© Adobe Stock_tomertu/she-medien_sybille felchow

An alle Lehrkräfte, die das Fach evangelische Religion unterrichten

07. August 2019

Brief der Leitenden Geistlichen der Konföderation evangelischer Kirchen in Niedersachsen

Sehr geehrte Damen und Herren,

"Die Europawahl war nur der Anfang: Eine junge, politische, lautstarke Genera-tion macht das Klima zur neuen sozialen Frage. Wie die 68er wollen die Protestierenden den radikalen Wandel - und das Netz macht sie wirkmächtiger als ihre Vorgänger" so DER SPIEGEL.1 Die Autorinnen und Autoren versuchen in ihrem Beitrag, die Phänomene der "Fridays for Future"-Bewegung und des Videos "Die Zerstörung der CDU" des jungen YouTubers Rezo einzuordnen. Dabei hat die Frage, wie politisch interessiert und aktiv die Jugend ist, eine lange Geschichte. Die 68er-Bewegung hat ihren 50. Jahrestag schon hinter sich. In den vergangenen Jahren herrschte jedoch das Bild einer eher unpolitischen Jugend.

Das ist heute offensichtlich anders: Am 20. August 2018 verweigerte Greta Thunberg den Unterrichtsbesuch und setzte sich mit dem Schild "Schulstreik fürs Klima" vor das schwedische Reichstagsgebäude. Inzwischen hat sie u.a. den Menschenrechtspreis von Amnesty International bekommen. Mit der "Fridays for Future"-Bewegung und der enormen Wirkung des millionenfach wahrgenommenen Rezo-Videos zeigen die Jugendlichen ein starkes gesellschaftspolitisches Engagement; dabei geht es ihnen vor allem um den wirksamen Klimaschutz und damit verbunden um einen anderen Lebensstil. Bereits Kinder im Grundschulalter überlegen, ob sie Fleisch essen sollen und von ihren Eltern mit dem Auto zur Schule gebracht werden wollen.

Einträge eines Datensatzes
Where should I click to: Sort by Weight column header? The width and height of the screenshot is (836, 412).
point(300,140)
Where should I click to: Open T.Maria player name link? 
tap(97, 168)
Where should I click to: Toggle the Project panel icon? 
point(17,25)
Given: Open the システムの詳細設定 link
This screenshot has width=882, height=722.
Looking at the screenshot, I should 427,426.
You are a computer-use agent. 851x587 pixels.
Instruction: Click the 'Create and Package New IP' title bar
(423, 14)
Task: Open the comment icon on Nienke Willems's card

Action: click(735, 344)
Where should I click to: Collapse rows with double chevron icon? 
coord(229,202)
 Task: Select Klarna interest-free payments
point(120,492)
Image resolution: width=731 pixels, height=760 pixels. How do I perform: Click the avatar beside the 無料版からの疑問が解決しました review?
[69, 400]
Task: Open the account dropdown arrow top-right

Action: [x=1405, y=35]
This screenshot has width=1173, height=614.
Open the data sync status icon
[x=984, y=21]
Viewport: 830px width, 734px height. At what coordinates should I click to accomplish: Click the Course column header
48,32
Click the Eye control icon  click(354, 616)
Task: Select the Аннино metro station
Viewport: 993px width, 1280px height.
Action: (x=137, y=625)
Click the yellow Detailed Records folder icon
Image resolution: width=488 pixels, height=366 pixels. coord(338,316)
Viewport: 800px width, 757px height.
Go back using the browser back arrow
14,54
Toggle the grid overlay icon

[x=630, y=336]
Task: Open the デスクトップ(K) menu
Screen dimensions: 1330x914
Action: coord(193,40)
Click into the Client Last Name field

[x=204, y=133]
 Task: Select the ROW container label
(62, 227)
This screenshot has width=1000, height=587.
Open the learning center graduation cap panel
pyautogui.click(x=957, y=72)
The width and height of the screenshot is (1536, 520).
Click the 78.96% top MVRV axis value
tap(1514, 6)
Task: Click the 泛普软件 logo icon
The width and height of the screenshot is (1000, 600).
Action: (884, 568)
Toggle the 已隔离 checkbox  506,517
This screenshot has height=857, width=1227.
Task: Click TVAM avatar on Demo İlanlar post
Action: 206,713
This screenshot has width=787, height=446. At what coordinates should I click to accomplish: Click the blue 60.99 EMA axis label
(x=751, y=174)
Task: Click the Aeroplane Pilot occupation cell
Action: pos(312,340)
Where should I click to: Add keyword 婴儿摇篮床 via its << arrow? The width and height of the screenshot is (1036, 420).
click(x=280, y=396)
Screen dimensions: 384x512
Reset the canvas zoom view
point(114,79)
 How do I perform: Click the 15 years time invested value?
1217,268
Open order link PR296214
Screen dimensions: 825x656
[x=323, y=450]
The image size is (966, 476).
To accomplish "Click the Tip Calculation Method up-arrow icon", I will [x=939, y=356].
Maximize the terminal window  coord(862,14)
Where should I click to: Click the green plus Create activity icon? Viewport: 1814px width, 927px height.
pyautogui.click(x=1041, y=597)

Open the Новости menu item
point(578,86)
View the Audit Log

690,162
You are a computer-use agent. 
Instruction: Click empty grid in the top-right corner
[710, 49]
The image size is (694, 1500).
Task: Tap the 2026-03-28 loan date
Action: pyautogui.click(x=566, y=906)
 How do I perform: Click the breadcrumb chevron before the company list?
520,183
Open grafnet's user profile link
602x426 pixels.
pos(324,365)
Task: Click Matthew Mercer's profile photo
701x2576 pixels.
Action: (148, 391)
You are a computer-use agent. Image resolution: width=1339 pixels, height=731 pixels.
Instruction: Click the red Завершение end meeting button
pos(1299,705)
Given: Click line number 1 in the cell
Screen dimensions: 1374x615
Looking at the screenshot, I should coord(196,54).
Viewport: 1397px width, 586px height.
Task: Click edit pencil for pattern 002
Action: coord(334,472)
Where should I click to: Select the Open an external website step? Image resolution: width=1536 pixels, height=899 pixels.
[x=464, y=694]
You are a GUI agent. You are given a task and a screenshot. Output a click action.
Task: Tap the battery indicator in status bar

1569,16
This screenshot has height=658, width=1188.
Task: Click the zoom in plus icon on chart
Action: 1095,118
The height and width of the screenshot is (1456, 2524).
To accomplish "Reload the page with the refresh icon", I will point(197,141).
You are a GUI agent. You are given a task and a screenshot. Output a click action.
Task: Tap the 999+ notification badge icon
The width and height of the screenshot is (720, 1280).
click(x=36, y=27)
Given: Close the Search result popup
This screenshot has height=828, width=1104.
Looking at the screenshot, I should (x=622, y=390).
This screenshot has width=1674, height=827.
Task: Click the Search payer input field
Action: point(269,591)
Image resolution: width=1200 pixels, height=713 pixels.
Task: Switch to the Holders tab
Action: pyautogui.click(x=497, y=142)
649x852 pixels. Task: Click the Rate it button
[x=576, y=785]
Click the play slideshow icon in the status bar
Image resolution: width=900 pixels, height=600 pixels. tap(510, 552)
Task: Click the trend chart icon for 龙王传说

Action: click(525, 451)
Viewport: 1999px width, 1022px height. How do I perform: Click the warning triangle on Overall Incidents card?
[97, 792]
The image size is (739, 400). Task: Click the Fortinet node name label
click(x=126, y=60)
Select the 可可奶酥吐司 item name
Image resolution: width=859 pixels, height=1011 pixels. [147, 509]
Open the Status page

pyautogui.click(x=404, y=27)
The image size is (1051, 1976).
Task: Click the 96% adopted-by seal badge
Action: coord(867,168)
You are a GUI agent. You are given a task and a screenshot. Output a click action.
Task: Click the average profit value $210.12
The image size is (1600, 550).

* _Aufgabenstellung_:
A) Wann setzte sich Greta Thunberg laut dem Brief mit ihrem Schild vor das schwedische Reichstagsgebäude?
B) Geben Sie für jede der folgenden Aussagen an, ob sie mit dem Brief übereinstimmt, und belegen Sie Ihre Antwort jeweils mit einem wörtlichen Zitat aus dem Brief.
(i) Greta Thunberg hat den Menschenrechtspreis von Amnesty International erhalten.
(ii) Der Brief richtet sich an Lehrkräfte, die katholische Religion unterrichten.
(iii) In den vergangenen Jahren herrschte das Bild einer besonders politischen Jugend.

* _Lösungen_:
A) Am 20. August 2018.

B)
(i) Ja: „Inzwischen hat sie u.a. den Menschenrechtspreis von Amnesty International bekommen.“
(ii) Nein: „An alle Lehrkräfte, die das Fach evangelische Religion unterrichten“
(iii) Nein: „In den vergangenen Jahren herrschte jedoch das Bild einer eher unpolitischen Jugend.“